Clay is a typical soil with pronounced viscoelasticity. Hammouda and Mihoubi (2014) compared the elasticity and viscoelastic mechanical properties of clays under dry conditions and observed that the actual mechanical properties of clays highly conformed to viscoelastic mechanical properties. Liu et al. (2015) introduced a generalized Kelvin-Voigt model to analyze the viscoelastic properties of marine clay. They reported that this clay possessed good viscoelasticity, significantly affected by the degree of consolidation. Based on the influence law of three pure clay minerals (kaolinite, montmorillonite, and illite) on viscoelasticity, Ni and Huang (2020) discovered that mineral composition had the maximum influence on the viscoelasticity of clays. Specifically, montmorillonite exerted a greater effect on clay viscoelasticity than the other two minerals. Studies also analyzed the viscoelastic properties of clays, considering their rheological properties (Li and Yang, 2018; Ren et al., 2021).

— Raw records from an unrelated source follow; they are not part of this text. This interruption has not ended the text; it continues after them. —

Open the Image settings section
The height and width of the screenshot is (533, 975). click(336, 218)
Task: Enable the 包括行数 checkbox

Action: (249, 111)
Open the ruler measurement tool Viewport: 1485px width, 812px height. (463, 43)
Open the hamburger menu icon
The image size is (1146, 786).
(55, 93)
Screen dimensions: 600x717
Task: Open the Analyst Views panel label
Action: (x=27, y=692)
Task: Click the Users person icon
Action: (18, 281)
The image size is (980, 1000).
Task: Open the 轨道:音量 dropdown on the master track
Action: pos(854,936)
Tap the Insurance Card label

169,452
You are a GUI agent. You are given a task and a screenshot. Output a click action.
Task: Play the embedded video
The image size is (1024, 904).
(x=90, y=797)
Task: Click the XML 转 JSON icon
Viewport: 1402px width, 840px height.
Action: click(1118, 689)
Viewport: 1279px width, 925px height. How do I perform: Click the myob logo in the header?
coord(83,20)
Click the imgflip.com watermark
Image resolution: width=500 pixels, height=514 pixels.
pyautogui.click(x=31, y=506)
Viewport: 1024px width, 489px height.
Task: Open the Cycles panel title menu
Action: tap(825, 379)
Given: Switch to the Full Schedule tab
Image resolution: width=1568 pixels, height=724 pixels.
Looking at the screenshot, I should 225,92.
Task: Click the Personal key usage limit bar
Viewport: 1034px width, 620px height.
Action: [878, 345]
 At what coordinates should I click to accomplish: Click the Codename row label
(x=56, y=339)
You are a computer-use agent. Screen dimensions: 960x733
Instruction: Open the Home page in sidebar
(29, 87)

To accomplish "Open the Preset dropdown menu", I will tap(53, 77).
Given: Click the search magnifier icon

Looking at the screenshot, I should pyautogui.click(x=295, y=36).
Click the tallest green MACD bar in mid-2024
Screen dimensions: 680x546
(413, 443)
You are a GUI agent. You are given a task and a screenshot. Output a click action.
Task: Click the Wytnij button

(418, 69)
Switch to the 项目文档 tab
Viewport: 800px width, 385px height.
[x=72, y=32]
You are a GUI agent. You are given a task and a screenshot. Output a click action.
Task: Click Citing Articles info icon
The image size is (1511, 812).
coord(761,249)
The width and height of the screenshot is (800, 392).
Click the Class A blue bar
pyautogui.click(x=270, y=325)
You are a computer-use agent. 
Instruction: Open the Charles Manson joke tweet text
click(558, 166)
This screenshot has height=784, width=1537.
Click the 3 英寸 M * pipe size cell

Strain hardening of clay is an important indicator of stress-strain relationships and viscoelastic properties. Strain-hardening curves are influenced by confining pressure, dry density, etc., typically constituting a family of similar curves. On this basis, a normalized model of strain-hardening clay was proposed to describe the strain-hardening relationship. Vucetic (1990) pointed out that normalized analysis of stress-strain curves could be achieved using effective consolidation stress as a normalization factor in their study on the undrained stress-strain characteristics of marine clay under irregular cyclic simple shear loading. Stróžyk and Tankiewicz (2016) studied the stress-strain relationship and elastic modulus E_u50 of stiff clay and proposed an improved normalized model. Gurtug (2011) established two normalized models to predict the compressive behavior of high plastic clay, considering the void ratio and consolidation pressure. The results showed that both models had a good predictive effect. By investigating the mechanical behavior of normally consolidated and over-consolidated clays under cyclic loading, Vucetic (1988) found that clay shows good normalization behavior under consolidation stress and proposed corresponding normalization methods. Lyu et al. (2020) explored the influencing pattern of structure and depth on the stress-strain relationship of red clay and devised a new normalization method to determine the mechanical law of clays.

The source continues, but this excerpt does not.